Pero Faris decidió ignorarle.

-¿Y habéis dejado a Nawar prisionero de unos humanos a los cuales les han contado cosas terribles de los elfos?

-Miekel dijo que él se encargaría de todo -el muchacho, desafiante, siguió usando el nombre propio sin dar más explicación. Salman se dio cuenta de que tal vez tuviera el aspecto de Zealor pero su carácter se asemejaba mucho al de Jaron.

-Miekel es un amigo de Jaron, de su hogar humano -la princesa Mireah apaciguó el ambiente, o al menos lo intentó.

-¿Un humano? ¿Y confías en él?

-Más que en cualquier elfo -fue la respuesta del medihumano.

Esto hizo sonreir a Faris por algún motivo. Era como si el príncipe hubiera hecho algún tipo de exámen al chico y éste acabara de aprobar. Justo, pero aprobado al fin y al cabo.

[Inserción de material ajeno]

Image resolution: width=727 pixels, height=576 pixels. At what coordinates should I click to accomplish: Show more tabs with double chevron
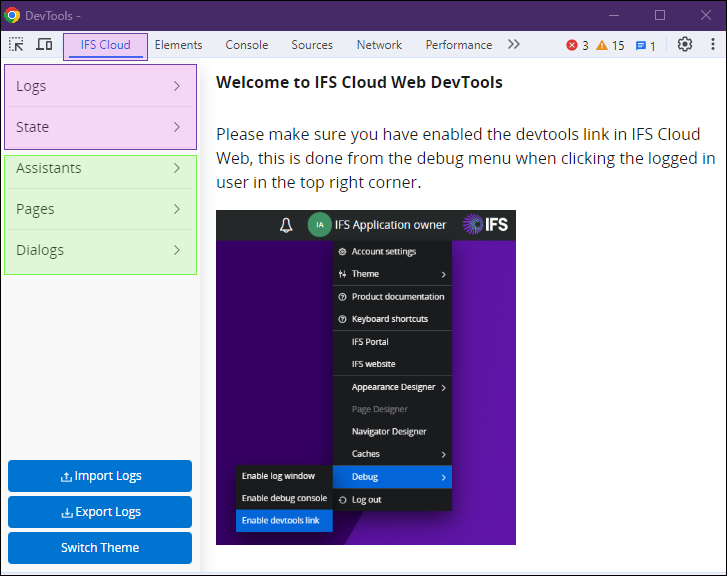514,45
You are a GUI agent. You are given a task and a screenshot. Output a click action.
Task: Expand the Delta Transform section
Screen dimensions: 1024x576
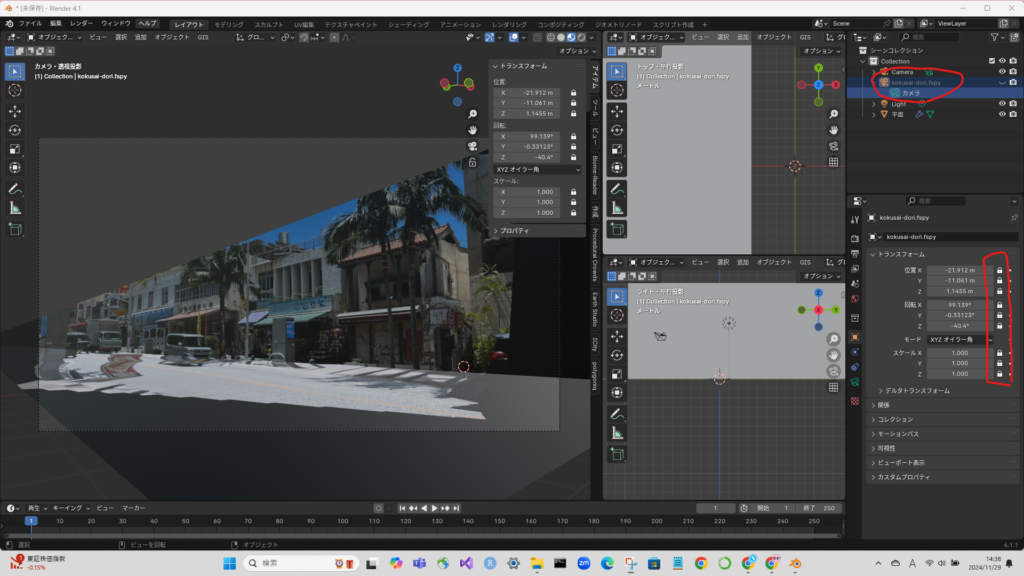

-Eres tal y como Nawar te describió -su ceño se relajó e incluso sus hombros parecían menos tensos y cansados-. En fin, tendremos que confiar en ese Miekel nosotros también. Como bien decías, no hay mucho tiempo. Debo estar en Leahpenn cuando los humanos ataquen.

-¿Leahpenn? Alteza, deberíais ir a palacio y organizar a vuestros hombres -Hund intentó disuadir al príncipe.

-No. Debo estar allí antes que Zealor, es le único modo de que no pueda decir que el Qiam reaccionó antes que el futuro rey.

-Dejad al menos que os acompañe -se ofreció el pelirrojo.

-Y yo -añadió Haze.

-Sí, porque eso iba a ayudar a mi imagen como futuro rey, presentarme en la batalla con dos traidores a la Nación. No, ni hablar. Además, tengo otro trabajo para vosotros.